Top of Records provided
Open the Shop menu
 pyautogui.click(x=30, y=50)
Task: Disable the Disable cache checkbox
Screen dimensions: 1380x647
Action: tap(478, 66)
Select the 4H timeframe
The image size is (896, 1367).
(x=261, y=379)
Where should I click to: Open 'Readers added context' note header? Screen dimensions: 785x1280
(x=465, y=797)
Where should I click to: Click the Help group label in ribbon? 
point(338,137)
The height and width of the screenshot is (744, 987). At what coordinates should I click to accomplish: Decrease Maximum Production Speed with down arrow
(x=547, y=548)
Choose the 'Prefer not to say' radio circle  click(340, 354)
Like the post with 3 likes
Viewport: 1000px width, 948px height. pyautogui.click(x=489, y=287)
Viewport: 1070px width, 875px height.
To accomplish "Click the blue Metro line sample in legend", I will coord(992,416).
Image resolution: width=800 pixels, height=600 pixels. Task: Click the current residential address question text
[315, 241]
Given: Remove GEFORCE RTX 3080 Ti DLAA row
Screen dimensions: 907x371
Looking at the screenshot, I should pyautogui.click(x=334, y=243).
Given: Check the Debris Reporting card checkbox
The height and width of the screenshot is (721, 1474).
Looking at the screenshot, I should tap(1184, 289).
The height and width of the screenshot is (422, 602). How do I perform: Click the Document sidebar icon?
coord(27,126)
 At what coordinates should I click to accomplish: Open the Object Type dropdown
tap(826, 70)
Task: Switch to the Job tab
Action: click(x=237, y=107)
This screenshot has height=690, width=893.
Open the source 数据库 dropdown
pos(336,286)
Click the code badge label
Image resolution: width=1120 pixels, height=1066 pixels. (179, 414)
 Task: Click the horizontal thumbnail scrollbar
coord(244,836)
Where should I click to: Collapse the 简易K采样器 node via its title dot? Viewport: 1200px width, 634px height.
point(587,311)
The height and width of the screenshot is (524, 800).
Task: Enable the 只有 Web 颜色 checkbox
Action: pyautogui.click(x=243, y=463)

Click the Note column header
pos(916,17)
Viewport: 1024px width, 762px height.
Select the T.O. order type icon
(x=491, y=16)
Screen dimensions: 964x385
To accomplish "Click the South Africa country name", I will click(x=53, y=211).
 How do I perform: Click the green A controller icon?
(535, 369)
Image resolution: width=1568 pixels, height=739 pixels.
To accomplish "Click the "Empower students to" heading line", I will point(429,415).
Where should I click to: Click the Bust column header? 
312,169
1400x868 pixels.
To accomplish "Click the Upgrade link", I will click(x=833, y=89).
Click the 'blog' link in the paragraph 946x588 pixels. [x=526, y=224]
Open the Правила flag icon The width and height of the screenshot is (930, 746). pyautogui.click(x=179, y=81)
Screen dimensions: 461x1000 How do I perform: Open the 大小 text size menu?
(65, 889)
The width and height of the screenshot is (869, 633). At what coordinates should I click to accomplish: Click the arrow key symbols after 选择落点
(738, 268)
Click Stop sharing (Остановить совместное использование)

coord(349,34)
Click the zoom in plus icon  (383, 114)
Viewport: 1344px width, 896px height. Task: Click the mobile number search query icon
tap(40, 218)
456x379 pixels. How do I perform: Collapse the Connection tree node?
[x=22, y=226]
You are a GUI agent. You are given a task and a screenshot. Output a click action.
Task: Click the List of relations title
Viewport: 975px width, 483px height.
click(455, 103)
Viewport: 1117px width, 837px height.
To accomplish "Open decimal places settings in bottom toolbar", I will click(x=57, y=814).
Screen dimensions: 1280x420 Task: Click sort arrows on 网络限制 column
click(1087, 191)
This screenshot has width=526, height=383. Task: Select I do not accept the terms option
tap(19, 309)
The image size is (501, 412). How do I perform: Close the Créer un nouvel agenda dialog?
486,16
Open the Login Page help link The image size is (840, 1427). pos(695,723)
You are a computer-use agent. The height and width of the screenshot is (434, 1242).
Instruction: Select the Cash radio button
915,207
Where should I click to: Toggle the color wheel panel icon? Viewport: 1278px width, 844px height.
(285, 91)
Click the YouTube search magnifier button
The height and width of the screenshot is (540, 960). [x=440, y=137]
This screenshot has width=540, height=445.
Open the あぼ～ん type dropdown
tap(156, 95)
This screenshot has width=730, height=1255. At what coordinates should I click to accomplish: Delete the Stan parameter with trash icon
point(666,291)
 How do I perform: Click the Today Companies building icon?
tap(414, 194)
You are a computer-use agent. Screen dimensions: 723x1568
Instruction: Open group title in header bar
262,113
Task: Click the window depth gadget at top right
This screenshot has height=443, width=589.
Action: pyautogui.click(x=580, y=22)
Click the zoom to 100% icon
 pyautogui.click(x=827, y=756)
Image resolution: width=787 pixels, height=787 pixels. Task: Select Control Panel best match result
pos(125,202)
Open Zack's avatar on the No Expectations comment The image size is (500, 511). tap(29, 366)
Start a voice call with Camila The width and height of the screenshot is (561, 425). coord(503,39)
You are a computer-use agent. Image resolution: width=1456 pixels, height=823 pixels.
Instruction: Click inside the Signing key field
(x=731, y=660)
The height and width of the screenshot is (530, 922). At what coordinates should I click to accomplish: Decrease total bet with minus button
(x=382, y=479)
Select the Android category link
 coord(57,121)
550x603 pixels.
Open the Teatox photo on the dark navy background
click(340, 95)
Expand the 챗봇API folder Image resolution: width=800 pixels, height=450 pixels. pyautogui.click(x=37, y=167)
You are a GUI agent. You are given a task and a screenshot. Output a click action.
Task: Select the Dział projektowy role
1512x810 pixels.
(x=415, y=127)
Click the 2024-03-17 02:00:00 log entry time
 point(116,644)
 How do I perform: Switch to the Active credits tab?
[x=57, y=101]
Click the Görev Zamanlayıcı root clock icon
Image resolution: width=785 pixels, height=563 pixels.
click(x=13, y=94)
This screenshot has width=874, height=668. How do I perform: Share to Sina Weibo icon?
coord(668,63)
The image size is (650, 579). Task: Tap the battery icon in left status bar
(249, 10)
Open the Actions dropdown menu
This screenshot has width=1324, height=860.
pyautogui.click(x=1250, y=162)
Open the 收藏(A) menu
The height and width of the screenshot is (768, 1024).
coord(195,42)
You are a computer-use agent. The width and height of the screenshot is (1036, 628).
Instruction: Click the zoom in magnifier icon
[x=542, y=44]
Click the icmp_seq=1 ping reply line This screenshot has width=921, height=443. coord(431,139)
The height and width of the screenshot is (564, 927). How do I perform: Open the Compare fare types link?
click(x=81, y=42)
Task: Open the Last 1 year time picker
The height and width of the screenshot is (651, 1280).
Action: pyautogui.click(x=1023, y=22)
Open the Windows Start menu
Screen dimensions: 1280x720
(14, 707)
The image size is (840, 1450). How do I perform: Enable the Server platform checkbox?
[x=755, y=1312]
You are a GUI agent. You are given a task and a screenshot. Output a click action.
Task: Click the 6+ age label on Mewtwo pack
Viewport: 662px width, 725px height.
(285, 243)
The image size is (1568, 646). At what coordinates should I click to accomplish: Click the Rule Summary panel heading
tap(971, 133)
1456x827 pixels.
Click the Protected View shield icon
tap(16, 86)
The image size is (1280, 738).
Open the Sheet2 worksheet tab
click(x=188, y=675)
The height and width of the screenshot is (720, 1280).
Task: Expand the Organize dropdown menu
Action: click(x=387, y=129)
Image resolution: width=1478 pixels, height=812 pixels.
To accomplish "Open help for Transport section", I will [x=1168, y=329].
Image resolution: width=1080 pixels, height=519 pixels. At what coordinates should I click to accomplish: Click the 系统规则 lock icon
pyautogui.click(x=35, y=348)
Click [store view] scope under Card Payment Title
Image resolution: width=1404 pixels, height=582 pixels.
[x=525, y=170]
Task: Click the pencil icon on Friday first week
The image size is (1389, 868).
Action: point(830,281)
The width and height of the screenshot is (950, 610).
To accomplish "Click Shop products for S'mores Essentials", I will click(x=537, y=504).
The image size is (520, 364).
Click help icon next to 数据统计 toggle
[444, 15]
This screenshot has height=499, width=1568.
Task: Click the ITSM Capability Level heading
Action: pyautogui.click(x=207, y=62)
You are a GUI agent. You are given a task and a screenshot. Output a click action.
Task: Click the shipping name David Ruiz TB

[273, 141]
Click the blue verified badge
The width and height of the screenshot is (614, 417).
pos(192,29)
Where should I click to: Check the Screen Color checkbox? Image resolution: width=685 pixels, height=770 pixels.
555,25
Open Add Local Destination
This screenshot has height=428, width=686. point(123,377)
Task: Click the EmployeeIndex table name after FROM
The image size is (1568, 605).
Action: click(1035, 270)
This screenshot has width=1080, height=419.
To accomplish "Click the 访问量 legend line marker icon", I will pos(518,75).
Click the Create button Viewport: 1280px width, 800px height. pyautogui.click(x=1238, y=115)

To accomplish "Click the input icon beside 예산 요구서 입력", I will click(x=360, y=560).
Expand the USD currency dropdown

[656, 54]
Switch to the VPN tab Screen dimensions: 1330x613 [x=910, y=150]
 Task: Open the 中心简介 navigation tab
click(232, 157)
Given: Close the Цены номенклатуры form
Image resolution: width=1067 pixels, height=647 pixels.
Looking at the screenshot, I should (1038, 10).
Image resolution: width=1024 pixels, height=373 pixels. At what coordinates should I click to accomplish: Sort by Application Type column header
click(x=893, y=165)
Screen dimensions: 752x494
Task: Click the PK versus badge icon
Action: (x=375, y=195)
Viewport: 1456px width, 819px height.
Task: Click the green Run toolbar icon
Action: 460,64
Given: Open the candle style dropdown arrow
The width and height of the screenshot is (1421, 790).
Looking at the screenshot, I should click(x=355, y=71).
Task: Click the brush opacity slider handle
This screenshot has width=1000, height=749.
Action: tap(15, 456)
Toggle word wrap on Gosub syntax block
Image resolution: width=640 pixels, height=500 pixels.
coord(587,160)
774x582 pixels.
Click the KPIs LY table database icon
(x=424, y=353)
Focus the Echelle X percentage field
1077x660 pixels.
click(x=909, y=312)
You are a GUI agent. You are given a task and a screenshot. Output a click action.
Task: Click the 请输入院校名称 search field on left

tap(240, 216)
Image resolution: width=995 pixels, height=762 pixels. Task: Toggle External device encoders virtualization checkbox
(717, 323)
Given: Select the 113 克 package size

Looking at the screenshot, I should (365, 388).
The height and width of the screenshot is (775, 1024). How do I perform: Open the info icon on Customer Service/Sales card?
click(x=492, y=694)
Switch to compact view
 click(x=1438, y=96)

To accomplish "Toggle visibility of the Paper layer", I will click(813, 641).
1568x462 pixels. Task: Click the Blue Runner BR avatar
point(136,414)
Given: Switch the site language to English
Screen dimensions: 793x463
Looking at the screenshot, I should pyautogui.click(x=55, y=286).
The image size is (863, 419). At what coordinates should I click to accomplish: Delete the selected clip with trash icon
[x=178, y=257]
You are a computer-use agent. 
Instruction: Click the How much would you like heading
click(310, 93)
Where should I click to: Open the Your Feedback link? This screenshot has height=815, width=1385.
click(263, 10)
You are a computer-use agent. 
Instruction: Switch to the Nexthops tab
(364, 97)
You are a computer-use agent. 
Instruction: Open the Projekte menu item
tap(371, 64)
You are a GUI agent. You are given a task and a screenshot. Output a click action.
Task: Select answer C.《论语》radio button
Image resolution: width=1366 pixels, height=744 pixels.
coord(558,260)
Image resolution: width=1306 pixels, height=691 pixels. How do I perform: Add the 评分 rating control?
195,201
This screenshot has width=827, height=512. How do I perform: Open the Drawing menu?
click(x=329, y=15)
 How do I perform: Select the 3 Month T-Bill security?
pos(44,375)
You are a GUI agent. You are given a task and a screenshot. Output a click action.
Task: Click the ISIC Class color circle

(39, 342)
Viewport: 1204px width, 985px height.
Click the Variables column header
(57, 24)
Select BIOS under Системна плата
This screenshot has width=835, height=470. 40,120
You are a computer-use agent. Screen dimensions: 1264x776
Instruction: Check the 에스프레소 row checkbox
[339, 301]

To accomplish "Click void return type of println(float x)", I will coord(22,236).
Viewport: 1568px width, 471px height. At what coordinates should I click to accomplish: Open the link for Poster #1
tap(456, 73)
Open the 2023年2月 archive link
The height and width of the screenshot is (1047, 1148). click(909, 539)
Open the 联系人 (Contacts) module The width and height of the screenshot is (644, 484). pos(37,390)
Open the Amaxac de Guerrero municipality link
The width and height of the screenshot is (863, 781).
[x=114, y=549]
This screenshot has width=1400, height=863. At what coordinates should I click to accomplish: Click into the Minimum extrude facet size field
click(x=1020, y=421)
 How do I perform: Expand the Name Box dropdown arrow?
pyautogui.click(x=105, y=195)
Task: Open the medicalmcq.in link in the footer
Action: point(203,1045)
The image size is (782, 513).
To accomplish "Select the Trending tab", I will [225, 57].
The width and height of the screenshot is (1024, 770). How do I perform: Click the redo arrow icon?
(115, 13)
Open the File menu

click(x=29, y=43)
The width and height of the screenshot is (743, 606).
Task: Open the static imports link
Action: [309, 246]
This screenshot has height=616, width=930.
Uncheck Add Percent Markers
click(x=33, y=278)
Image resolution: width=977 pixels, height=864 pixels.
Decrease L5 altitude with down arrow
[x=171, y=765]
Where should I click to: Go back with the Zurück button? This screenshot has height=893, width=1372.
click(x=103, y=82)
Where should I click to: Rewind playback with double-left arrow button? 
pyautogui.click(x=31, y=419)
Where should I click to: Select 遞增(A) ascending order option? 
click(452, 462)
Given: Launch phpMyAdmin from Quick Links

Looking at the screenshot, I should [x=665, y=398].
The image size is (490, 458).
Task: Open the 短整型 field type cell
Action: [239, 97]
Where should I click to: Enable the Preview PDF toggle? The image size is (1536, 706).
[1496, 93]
Bottom of Records provided
Above are the records; from them, give again exactly the lines from the one containing "The height and width of the screenshot is (651, 1280)." to the one containing "The image size is (1280, 738).", both lines included, and nothing more.

The height and width of the screenshot is (651, 1280).
Action: pyautogui.click(x=1023, y=22)
Open the Windows Start menu
Screen dimensions: 1280x720
(14, 707)
The image size is (840, 1450). How do I perform: Enable the Server platform checkbox?
[x=755, y=1312]
You are a GUI agent. You are given a task and a screenshot. Output a click action.
Task: Click the 6+ age label on Mewtwo pack
Viewport: 662px width, 725px height.
(285, 243)
The image size is (1568, 646). At what coordinates should I click to accomplish: Click the Rule Summary panel heading
tap(971, 133)
1456x827 pixels.
Click the Protected View shield icon
tap(16, 86)
The image size is (1280, 738).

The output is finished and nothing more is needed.